Monitoring post mortem changes in porcine muscle through 2-D DIGE proteome analysis of Longissimus muscle exudate
1 Teagasc Food Research Centre, Ashtown, Dublin 15, Ireland
2 Mass Spectrometry Resource, UCD Conway Institute of Biomolecular and Biomedical Research, Belfield, Dublin 4, Ireland
Proteome Science 2013, 11:9 doi:10.1186/1477-5956-11-9Published: 20 March 2013
Meat quality is a complex trait influenced by a range of factors with post mortem biochemical processes highly influential in defining ultimate quality. High resolution two-dimensional DIfference Gel Electrophoresis (2-D DIGE) and Western blot were applied to study the influence of post mortem meat ageing on the proteome of pork muscle. Exudate collected from the muscle following centrifugation was analysed at three timepoints representing a seven day meat ageing period.

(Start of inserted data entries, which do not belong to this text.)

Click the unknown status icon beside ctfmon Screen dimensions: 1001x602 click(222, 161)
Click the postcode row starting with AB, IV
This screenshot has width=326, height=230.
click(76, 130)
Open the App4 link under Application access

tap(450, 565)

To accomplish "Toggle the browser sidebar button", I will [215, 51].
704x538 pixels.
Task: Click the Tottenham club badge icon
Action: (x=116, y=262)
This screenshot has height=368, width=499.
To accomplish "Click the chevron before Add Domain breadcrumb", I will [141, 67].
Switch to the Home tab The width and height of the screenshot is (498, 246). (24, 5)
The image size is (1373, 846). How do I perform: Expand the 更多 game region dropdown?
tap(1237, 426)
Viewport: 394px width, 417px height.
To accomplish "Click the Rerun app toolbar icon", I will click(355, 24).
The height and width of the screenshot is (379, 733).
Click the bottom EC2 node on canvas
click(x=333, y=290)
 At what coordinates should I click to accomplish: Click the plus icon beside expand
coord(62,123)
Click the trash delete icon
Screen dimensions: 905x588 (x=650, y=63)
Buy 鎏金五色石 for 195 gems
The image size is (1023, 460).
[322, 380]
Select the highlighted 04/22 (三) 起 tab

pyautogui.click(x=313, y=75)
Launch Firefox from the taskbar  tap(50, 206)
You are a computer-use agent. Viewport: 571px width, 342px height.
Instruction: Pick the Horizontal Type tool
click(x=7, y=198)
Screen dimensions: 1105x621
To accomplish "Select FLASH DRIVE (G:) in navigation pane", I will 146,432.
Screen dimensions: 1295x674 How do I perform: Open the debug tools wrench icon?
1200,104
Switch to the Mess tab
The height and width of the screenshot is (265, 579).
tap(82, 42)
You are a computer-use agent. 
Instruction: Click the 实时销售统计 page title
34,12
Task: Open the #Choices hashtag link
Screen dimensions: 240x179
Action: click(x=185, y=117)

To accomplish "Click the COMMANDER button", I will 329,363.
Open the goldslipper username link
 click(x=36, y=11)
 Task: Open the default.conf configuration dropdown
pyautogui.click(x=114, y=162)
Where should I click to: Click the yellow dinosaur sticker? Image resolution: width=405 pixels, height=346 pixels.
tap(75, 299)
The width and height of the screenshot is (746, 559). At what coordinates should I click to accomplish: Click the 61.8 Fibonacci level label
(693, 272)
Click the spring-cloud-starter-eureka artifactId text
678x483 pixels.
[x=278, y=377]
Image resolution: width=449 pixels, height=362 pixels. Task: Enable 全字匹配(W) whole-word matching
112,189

The intensity of 136 spots varied significantly (p < 0.05) across this post mortem period and 40 spots were identified using mass spectrometry. The main functional categories represented were metabolic proteins, stress-related proteins, transport and structural proteins. Metabolic and structural proteins were generally observed to increase in abundance post mortem and many likely represent the accumulation of the degradation products of proteolytic enzyme activity. In contrast, stress-related proteins broadly decreased in abundance across the ageing period. Stress response proteins have protective roles in maintaining cellular integrity and a decline in their abundance over time may correlate with a reduction in cellular integrity and the onset of meat ageing. Since cellular conditions alter with muscle ageing, changes in solubility may also contribute to observed abundance profiles.
Muscle exudate provided valuable information about the pathways and processes underlying the post mortem ageing period, highlighting the importance of post mortem modification of proteins and their interaction for the development of meat quality traits.